**What to produce:**
Pictures do not belong in the copy. Write out exactly the lines from the one containing "Image resolution: width=272" through the end of the data.

**Task input:**
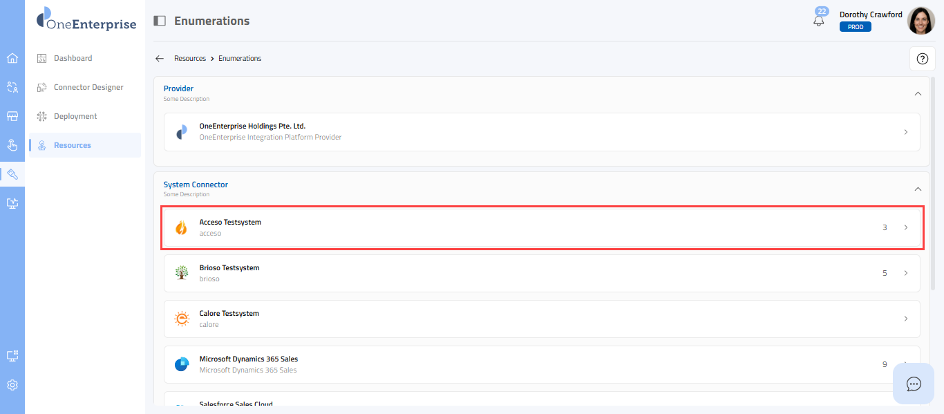944x414 pixels.
Task: Click Dorothy Crawford's profile avatar
Action: (x=921, y=21)
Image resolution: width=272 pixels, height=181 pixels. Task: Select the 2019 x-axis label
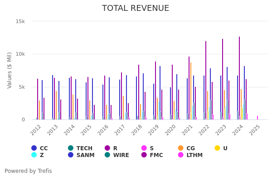(153, 129)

**Worked solution:**
Image resolution: width=272 pixels, height=181 pixels. Task: Select the 2019 x-axis label
(153, 129)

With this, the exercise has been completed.